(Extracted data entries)

------

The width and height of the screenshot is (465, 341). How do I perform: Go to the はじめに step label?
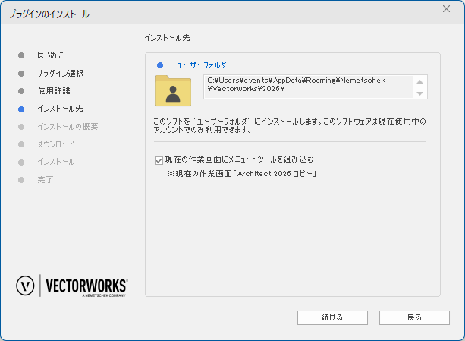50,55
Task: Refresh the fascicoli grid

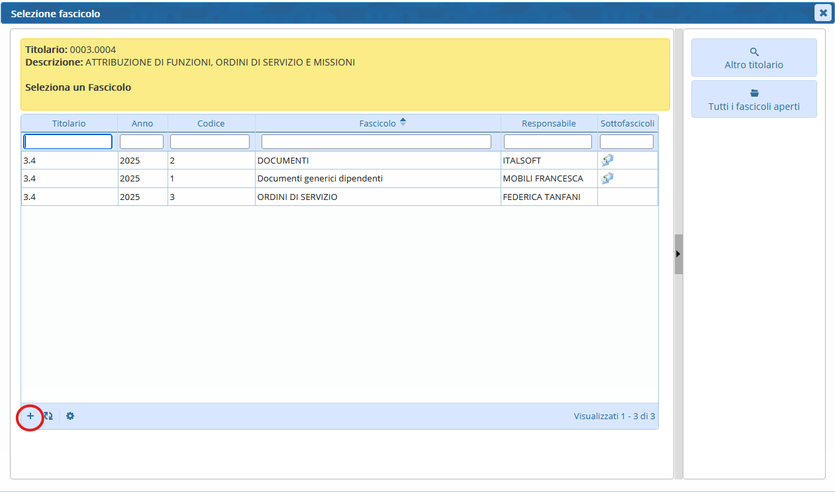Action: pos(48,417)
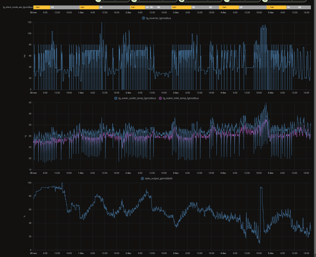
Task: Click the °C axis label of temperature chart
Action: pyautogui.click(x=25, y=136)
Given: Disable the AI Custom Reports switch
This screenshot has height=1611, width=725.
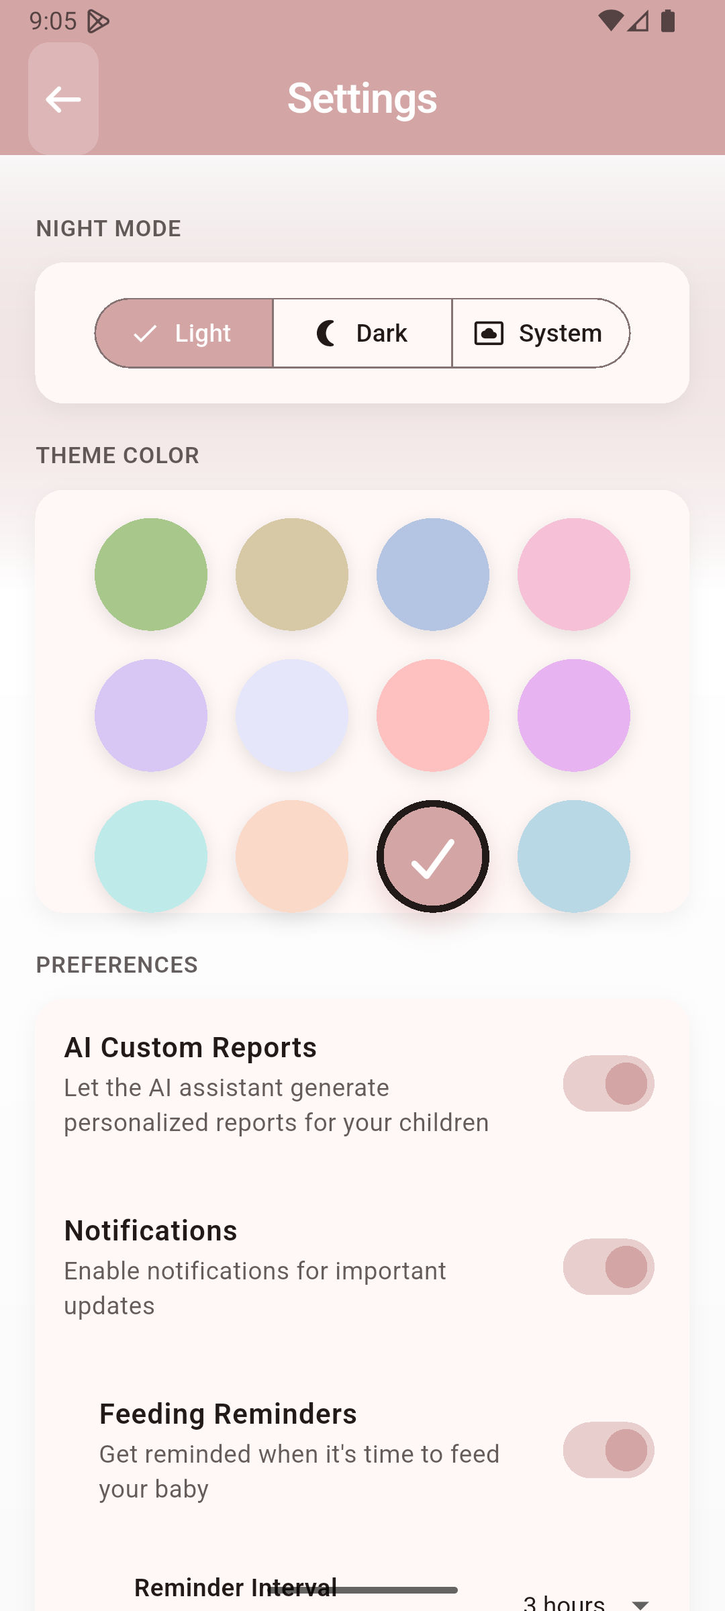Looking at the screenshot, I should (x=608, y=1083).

------

Can you output every line of the records above word for word, leaving out the pictures?

The width and height of the screenshot is (465, 341). How do I perform: Go to the はじめに step label?
50,55
Task: Refresh the fascicoli grid

Action: pos(48,417)
Task: Click the °C axis label of temperature chart
Action: pyautogui.click(x=25, y=136)
Given: Disable the AI Custom Reports switch
This screenshot has height=1611, width=725.
Looking at the screenshot, I should (x=608, y=1083).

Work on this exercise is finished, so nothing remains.